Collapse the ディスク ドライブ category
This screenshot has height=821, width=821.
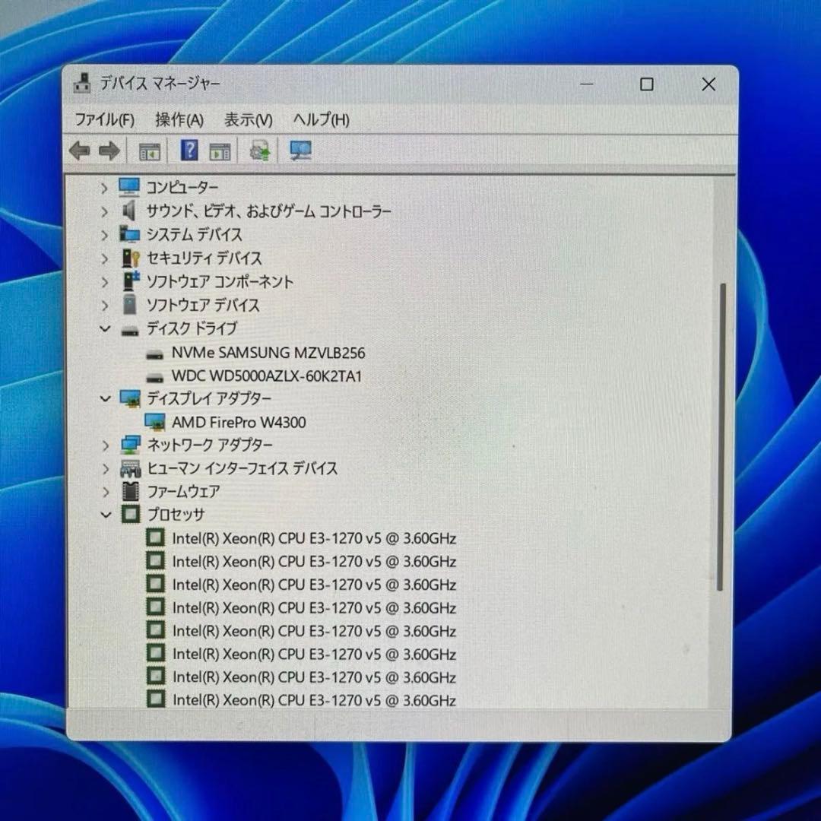point(105,329)
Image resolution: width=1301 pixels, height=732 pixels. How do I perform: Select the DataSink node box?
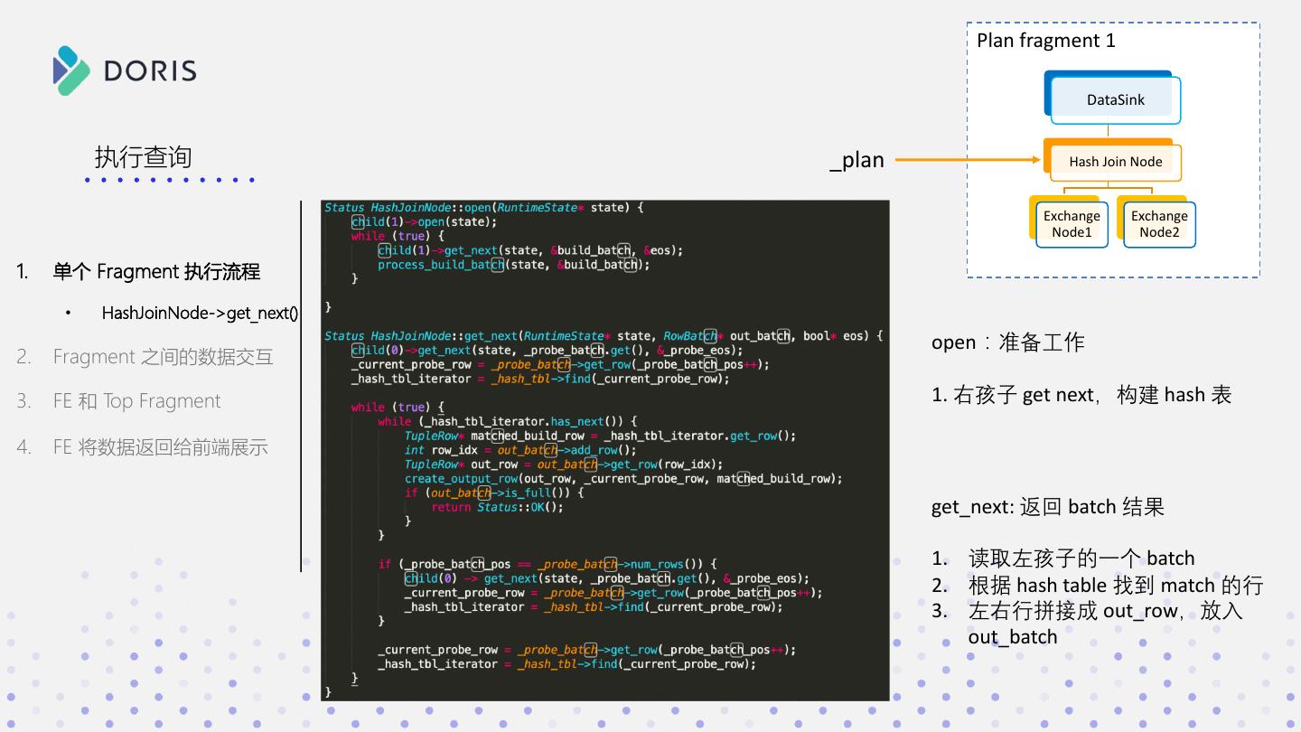(x=1115, y=99)
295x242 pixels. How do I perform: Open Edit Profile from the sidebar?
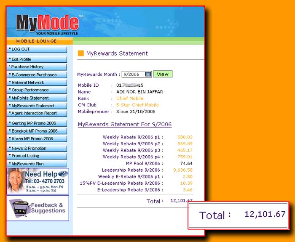(x=37, y=59)
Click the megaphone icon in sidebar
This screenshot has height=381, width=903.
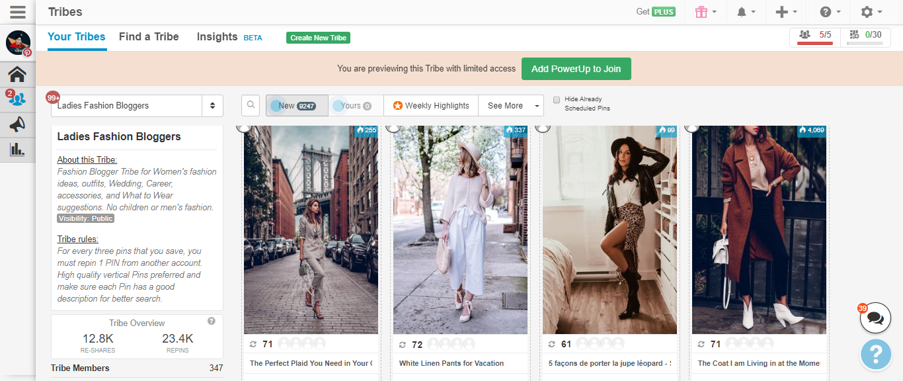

○ ○ ○ ○ ○ ○ ○

Your task is to repeat exactly the lines from the one containing "Image resolution: width=1301" through the end of the material, both included, and only those, without pictures.

• **EXPECTED ANSWER**
Image resolution: width=1301 pixels, height=732 pixels. How do I perform: Select the DataSink node box?
(x=1115, y=99)
295x242 pixels. How do I perform: Open Edit Profile from the sidebar?
(x=37, y=59)
Click the megaphone icon in sidebar
This screenshot has height=381, width=903.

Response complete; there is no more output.